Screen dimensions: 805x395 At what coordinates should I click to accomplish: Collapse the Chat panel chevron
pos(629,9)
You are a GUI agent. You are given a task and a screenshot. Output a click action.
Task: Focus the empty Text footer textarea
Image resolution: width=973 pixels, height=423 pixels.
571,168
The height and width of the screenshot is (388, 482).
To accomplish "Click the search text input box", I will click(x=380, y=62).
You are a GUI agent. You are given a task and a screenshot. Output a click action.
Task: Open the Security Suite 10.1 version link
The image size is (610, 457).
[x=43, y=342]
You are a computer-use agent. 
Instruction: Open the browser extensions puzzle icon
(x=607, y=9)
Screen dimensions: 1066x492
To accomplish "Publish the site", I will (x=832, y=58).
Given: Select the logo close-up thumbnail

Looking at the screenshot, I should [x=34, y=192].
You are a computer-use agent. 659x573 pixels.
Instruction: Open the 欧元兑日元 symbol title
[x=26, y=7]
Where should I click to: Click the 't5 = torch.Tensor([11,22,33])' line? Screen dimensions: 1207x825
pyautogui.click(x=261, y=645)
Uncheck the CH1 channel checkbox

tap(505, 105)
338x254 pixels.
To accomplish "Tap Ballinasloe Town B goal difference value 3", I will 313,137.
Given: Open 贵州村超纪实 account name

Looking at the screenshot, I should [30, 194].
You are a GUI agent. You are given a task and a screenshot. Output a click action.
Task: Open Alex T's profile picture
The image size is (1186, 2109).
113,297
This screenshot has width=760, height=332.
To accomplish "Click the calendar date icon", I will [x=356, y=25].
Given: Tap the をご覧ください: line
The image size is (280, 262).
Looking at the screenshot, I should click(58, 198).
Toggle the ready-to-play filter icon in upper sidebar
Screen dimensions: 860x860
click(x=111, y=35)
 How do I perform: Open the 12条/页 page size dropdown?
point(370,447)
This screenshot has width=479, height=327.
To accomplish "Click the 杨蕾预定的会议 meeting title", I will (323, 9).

==============================

■ **Problem description**:
Write out every line of the entries that holds the word "will".

■ **Output of the task**:
To accomplish "Click the search text input box", I will click(x=380, y=62).
To accomplish "Publish the site", I will (x=832, y=58).
To accomplish "Tap Ballinasloe Town B goal difference value 3", I will 313,137.
To accomplish "Click the calendar date icon", I will [x=356, y=25].
To accomplish "Click the 杨蕾预定的会议 meeting title", I will (323, 9).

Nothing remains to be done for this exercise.